If your limit goes from ₹50K to ₹1 L and you keep spending ₹20K/month, utilisation drops from 40% to 20% — positive. But if you immediately start spending ₹40K/month “because I have more limit”, utilisation stays at 40% — neutral, sometimes worse.
The real rule: Treat a limit increase as a CIBIL-improvement tool, not a license to spend more.
Myth 10: “Reward points expire — there’s no point collecting them”
Reality: Most major cards’ points expire in 24-36 months — that’s PLENTY of time for active redemption. Premium cards (AmEx MR, Magnus EDGE) don’t expire at all as long as the card is active.
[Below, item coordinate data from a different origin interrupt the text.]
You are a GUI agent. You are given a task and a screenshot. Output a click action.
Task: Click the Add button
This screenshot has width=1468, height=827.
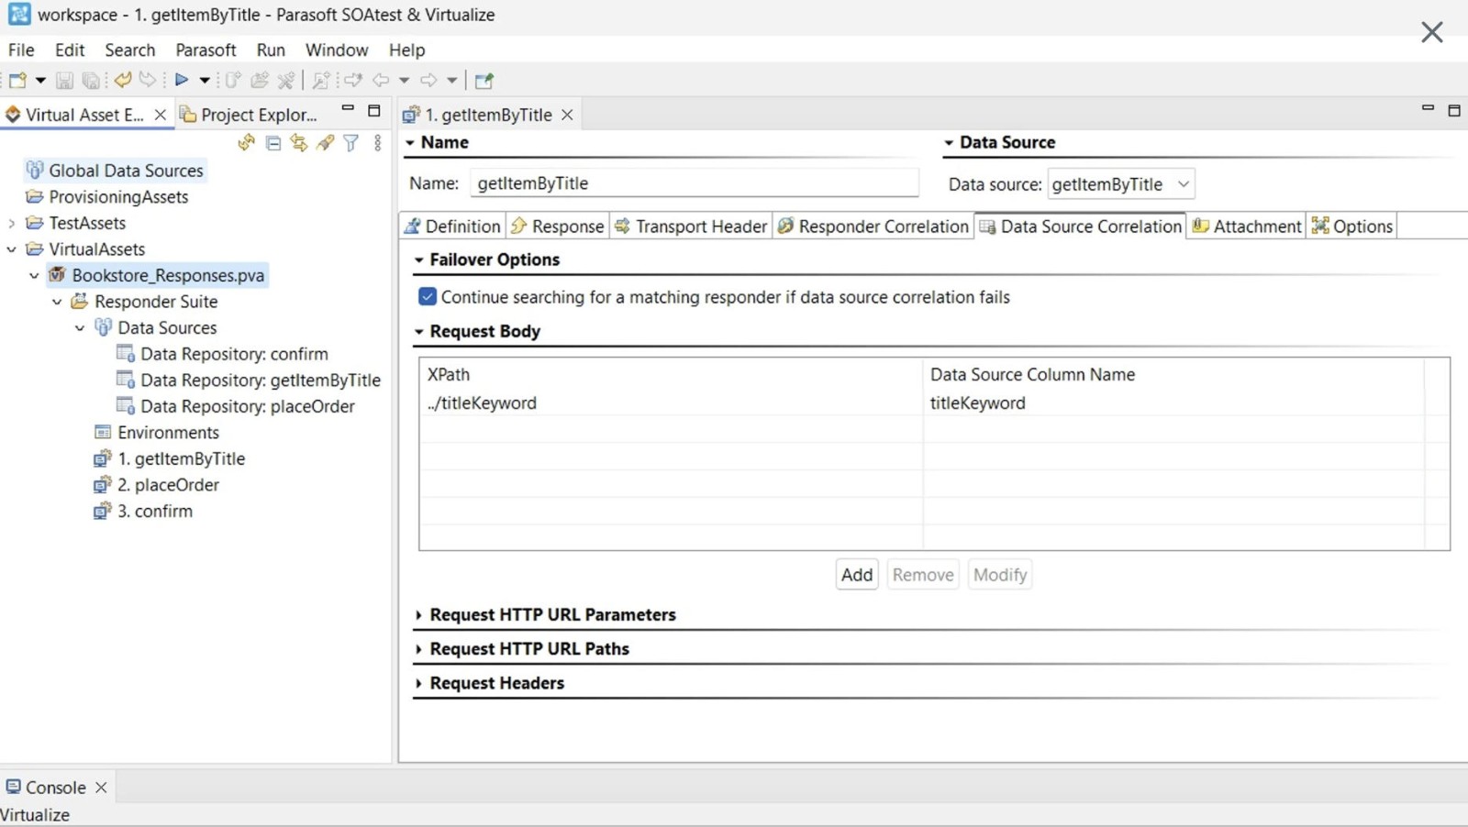pos(857,575)
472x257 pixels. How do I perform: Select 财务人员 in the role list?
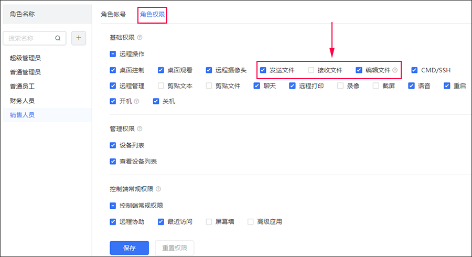[x=22, y=100]
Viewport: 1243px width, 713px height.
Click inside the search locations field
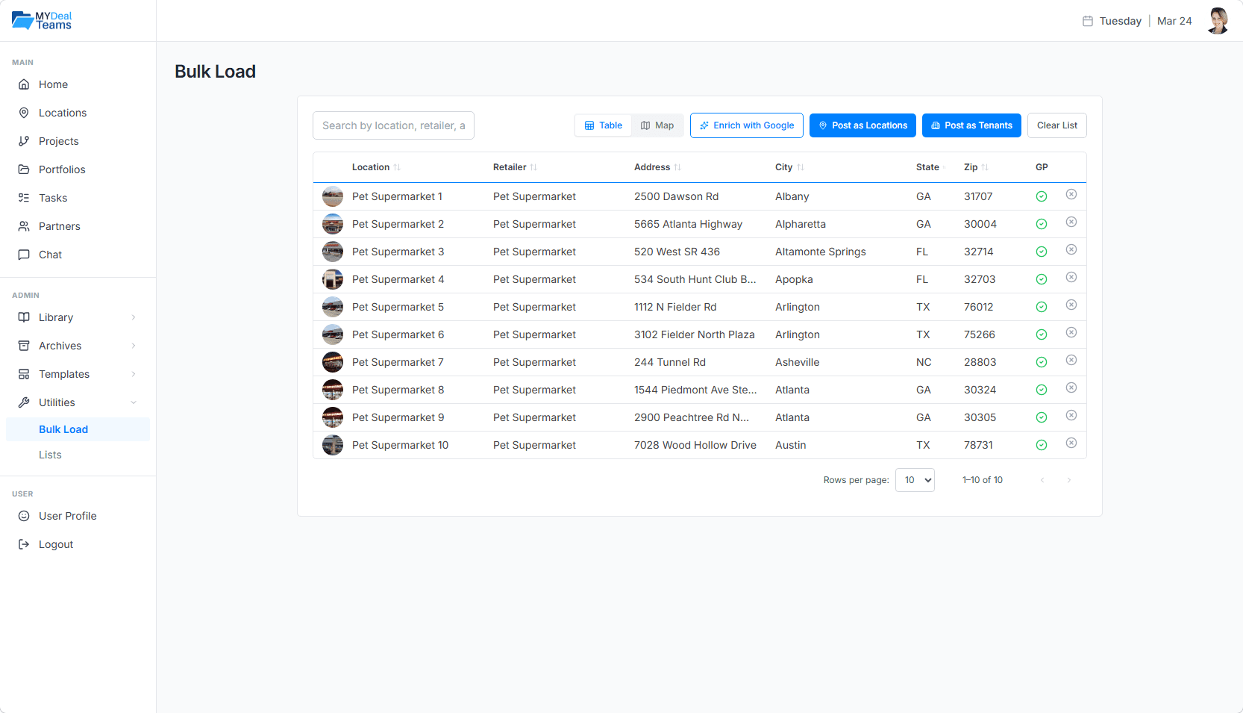pos(393,125)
The real issue isn’t expiry; it’s complacency. 67% of cardholders sit on unredeemed points and let them expire because they never logged into the redemption portal. Setting a quarterly reminder to redeem solves this.
The real rule: Set a calendar reminder for the 1st of every January, April, July, October to log into your card’s reward portal and redeem. 5 minutes a quarter saves ₹2-15K/year.
Myth 11: “All cards from the same bank are similar”
Reality: Cards within the same bank can differ wildly. HDFC alone has Millennia (5% online cashback), Regalia Gold (Marriott + reward points), Infinia (SmartBuy 33%), Diners Club Black (lounges + SmartBuy), Tata Neu Infinity (Tata ecosystem 5%), and 15+ co-brands. Picking by bank is meaningless.
The real rule: Pick by spend pattern + reward category, not by bank brand.
Myth 12: “Credit card fraud means I’ll lose my money”
Reality: RBI’s directive (effective 2017, strengthened 2023) provides:
- Zero liability if you report unauthorised transactions within 3 working days of the bank’s communication
- Limited liability (₹10K-25K depending on card type) if reported between 4-7 days
- Full liability only if reported after 7 days OR if the loss is due to your negligence (sharing OTP/CVV/PIN)
The real rule: Set up SMS + email alerts for ALL transactions. Report any unauthorised one within 24 hours via the bank app or 24×7 helpline.
FAQs
Will my employer see my credit card history during background checks?
Some employers in BFSI / Big 4 / sensitive roles do pull CIBIL during background checks (with your consent). It’s used to assess financial responsibility. Most other industries don’t.
Does using a credit card for everything make me look “desperate” to lenders?
No. High utilisation (consistent 60%+) is a yellow flag. Healthy usage (10-30% of limit, full payment monthly) signals strong financial management — exactly what lenders want.
Is it true that “your CIBIL score is the only thing that matters”?
For credit card and personal loan approvals, CIBIL is the most important factor (60-70% weight). For home loans, banks also weigh income, debt-to-income ratio, employer category, and property type. CIBIL matters but isn’t the only thing.
Can I have a credit card without a salary slip?
Yes. Self-employed get cards via 2-year ITR + business proofs. People with no income at all can use FD-backed secured cards (Axis Insta Easy, SBI Unnati) or get an add-on card on a parent/spouse’s account.